**ÉNONCÉ DE LA TÂCHE**:
Recopiez fidèlement le passage du commentaire de marché ci-dessous, de « Market Thoughts : Tenir » à « des taux d'intérêt. ».

**DOCUMENT**:
----------------------------------------
Les récentes fluctuations soudaines des marchés, une économie américaine statique et les difficultés à venir. Notre réponse : prendre des risques ciblés.
Market Thoughts : Tenir fermement les rênes
- L'approche actuelle de la politique monétaire est basée l’évolution des indicateurs. Les experts continuent de faire croire à une absence d'atterrissage pour l'économie mondiale. Nous allons atterrir. Reste à savoir quand et comment.
- La question qui se pose aujourd'hui sur le marché est la suivante : « Les problèmes rencontrés par le secteur bancaire américain sont-ils idiosyncratiques ou systémiques ? » À mon avis, les deux. La principale cause est le rythme de hausse des taux d'intérêt.
- La possibilité que le gouvernement américain choisisse la voie du défaut sur sa dette fait couler beaucoup d'encre. Cette question ne devrait jamais se poser. Ce risque est faible, mais réel.
- Compte tenu de la volatilité des marchés, il s'agit d'un environnement dans lequel nous prenons des risques très ciblés. La volatilité peut créer des opportunités. La volatilité non maîtrisée peut avoir l'effet inverse.
La poursuite du bras de fer entre les tenants de la récession et les optimistes fait se dissiper une partie du « brouillard de guerre ». Mais le signal de fin de partie n'est pas prêt de retentir. Les indicateurs macroéconomiques sont volatils, tout comme les marchés. Les investisseurs n'en savent pas encore assez sur ce qui les attend. Les tendances sont difficiles à interpréter dans un environnement de transition.
----------------------------------------
(Entrées relatives aux coordonnées cibles)
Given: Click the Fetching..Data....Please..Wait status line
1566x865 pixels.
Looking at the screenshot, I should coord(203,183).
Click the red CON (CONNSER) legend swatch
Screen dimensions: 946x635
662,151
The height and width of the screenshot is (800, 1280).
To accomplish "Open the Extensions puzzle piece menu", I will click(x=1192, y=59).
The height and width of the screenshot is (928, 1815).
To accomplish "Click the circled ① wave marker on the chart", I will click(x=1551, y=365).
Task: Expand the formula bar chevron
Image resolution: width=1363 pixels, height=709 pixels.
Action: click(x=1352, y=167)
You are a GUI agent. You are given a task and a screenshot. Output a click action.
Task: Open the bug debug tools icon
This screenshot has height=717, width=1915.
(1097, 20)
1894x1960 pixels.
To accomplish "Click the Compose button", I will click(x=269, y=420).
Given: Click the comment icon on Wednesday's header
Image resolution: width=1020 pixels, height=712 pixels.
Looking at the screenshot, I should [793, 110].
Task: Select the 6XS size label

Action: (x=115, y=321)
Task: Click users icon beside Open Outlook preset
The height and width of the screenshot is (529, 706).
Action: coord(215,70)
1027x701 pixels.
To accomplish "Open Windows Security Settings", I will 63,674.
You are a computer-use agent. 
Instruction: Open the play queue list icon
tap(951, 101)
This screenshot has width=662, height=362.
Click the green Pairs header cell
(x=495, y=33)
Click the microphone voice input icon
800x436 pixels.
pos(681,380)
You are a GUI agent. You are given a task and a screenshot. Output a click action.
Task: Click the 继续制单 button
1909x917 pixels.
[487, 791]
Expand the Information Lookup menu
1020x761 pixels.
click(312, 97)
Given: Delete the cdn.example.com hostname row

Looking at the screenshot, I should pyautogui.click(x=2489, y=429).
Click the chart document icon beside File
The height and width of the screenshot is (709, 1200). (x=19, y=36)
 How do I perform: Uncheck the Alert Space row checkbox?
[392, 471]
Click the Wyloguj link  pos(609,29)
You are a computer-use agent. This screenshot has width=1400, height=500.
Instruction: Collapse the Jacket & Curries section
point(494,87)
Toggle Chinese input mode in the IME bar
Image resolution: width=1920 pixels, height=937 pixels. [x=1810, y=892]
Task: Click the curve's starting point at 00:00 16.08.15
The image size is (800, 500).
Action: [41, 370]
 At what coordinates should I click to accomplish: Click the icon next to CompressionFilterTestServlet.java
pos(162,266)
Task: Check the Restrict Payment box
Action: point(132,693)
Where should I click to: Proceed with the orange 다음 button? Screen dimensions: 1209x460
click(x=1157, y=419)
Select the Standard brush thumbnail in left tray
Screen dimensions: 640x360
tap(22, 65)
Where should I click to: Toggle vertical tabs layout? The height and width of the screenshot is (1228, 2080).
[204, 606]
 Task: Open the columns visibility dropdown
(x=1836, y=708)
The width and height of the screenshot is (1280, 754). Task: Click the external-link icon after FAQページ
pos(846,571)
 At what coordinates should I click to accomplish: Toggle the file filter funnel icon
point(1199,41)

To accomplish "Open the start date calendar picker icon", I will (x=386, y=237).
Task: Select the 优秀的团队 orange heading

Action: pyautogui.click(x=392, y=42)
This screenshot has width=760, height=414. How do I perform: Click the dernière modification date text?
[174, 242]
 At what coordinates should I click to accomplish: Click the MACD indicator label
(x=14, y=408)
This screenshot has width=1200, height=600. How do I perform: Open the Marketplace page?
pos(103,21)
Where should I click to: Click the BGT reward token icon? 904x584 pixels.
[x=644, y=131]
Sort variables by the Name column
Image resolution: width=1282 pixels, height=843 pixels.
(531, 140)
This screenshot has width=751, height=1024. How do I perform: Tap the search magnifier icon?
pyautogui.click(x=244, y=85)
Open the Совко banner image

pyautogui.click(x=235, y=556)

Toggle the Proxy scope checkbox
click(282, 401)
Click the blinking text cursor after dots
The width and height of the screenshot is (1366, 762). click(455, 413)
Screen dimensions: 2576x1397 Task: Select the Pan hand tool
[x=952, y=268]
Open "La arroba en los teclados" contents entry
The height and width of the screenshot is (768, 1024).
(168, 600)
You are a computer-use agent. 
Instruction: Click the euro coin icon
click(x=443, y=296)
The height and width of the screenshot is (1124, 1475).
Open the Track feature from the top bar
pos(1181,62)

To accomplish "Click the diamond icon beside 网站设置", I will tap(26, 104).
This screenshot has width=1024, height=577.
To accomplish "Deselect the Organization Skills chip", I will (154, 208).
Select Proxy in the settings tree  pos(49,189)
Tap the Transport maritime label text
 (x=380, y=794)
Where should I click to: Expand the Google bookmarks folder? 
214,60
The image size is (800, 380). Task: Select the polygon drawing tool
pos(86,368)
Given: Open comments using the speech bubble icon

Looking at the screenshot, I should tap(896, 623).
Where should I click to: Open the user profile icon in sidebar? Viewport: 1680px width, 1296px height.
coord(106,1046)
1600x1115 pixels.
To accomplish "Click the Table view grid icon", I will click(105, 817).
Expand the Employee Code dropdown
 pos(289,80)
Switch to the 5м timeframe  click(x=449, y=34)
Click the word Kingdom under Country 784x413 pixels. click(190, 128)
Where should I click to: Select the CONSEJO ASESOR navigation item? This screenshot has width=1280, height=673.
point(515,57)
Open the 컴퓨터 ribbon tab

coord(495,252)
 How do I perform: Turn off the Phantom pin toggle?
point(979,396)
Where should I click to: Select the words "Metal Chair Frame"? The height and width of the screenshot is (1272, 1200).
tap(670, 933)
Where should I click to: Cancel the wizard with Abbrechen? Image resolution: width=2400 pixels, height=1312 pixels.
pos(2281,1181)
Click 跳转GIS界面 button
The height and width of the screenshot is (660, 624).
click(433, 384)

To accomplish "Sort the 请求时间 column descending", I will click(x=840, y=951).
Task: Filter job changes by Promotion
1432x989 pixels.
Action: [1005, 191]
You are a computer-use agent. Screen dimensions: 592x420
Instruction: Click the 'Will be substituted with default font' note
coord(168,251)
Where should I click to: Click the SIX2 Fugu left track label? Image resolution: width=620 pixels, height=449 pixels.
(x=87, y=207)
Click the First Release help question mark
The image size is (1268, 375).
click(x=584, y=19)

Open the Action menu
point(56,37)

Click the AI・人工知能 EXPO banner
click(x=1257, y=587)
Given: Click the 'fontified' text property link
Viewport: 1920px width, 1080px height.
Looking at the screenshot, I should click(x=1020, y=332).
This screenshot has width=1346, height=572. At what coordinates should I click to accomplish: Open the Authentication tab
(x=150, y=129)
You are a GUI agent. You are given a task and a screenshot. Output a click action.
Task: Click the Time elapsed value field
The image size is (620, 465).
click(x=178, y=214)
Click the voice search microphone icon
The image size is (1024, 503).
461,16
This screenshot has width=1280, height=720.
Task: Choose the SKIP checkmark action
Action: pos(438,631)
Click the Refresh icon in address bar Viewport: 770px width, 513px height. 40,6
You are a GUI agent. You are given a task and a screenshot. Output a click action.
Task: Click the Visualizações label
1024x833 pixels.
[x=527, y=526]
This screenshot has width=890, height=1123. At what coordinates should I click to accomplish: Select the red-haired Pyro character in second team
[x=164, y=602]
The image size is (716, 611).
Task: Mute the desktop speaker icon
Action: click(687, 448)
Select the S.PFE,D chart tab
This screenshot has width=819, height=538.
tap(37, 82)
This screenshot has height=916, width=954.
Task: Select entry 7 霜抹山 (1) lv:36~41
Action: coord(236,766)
----------------------------------------
**RÉSULTAT OBTENU**:
Market Thoughts : Tenir fermement les rênes
- L'approche actuelle de la politique monétaire est basée l’évolution des indicateurs. Les experts continuent de faire croire à une absence d'atterrissage pour l'économie mondiale. Nous allons atterrir. Reste à savoir quand et comment.
- La question qui se pose aujourd'hui sur le marché est la suivante : « Les problèmes rencontrés par le secteur bancaire américain sont-ils idiosyncratiques ou systémiques ? » À mon avis, les deux. La principale cause est le rythme de hausse des taux d'intérêt.